1. There has been a great furore in Israel over a decision to ban an exhibition of paintings by Francis Bacon, on the grounds of the artist's name. The eating of bacon is forbidden to strictly orthodox Jews, and anything that bears its name is also subject to the same exclusion.

"This may seem outrageous to outsiders," said rueful gallery owner Benjamin Sloman, "but a state founded on a religion gets into some tight corners that secular states don't even know about. This is not the first time this sort of thing has happened. I can remember when I was a boy, there was going to be a tour of Israel by the West Ham football team, and there was a great fuss when that became known. Ham! Meat of the pig! Not possible! And that too was cancelled."

2. Earlier this year, an American firm which makes novelty sweets withdrew a new line called Road Kill Candy after protests from animal rights activists. The sweets were all in the shape of animals which had been killed by being run over. Some were damaged chickens and rabbits; others were snakes with tyre marks on them. A spokesman for the firm admitted that they might give an undesirable impression.

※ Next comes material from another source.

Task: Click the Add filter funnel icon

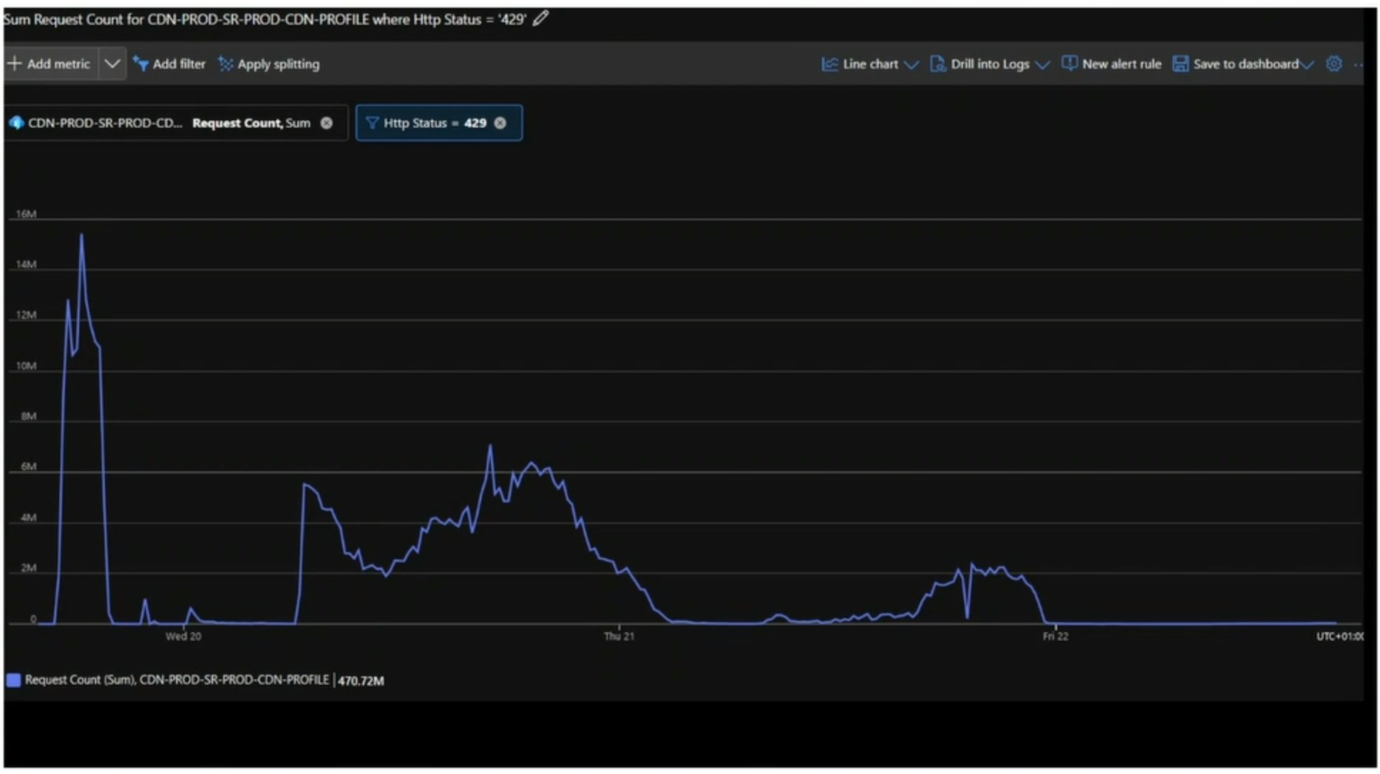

3. The White House is secretly looking into the Louisiana Purchase, the deal whereby the United States bought Louisiana from France, to see if, even at this late date, they can make claims against France for selling them faulty produce and get compensation for shoddy goods.

"New Orleans was appallingly planned and badly carried out," says lawyer Jason Sjarkski. "If this was a normal house purchase, we would have an overwhelming case. Even in this case, there is a good chance that an American judge would find against the French. Then we'd be in the money!"

4. A young Australian cricketer has been found who promises to make Shane Warne look orthodox. Paul Wagala, a 21-year-old Aboriginal, has mastered the art of bowling the ball and making it come back in the air towards him! This, mark you, is before the ball has even bounced, so it is not a question of back spin - it is something that he makes happen in the air. Experienced cricketers are baffled by how he can do it, but the selectors are very excited at the prospect of a young Australian player who can do the impossible and bamboozle the English.

"Is it some form of hypnosis involved? Or some form of Aboriginal spell?" says retired Australian batsman Clyde Bennett. "Frankly, I don't give a chestnut, as long as we can get him into action against the Poms."

5. An animal behaviourist has been experimenting with teaching dogs to swim using other strokes beside the dog paddle.

"Dogs swim naturally," says Professor Lionel Wentworth of Oxford. "They are not taught how to do it. They do the dog paddle without thinking. Humans who live near water teach themselves to swim as well, and almost always their natural stroke is the dog paddle as well. But humans go on to use better, faster strokes. So the question I ask is: why can't dogs do the same?"

Professor Wentworth's programme of teaching dogs to do other strokes has encountered several apparently serious problems (dogs have short legs and no fingers), but already he thinks he may have got one labrador called Sparky to do the back stroke. "Admittedly, he may also just be rolling around in the water having fun. It's hard to tell. But these are early days."

Well? Have you made up your mind? Then did you spot that the Road Kill Candy was absolutely genuine? You did? I'll believe you. Thousands wouldn't.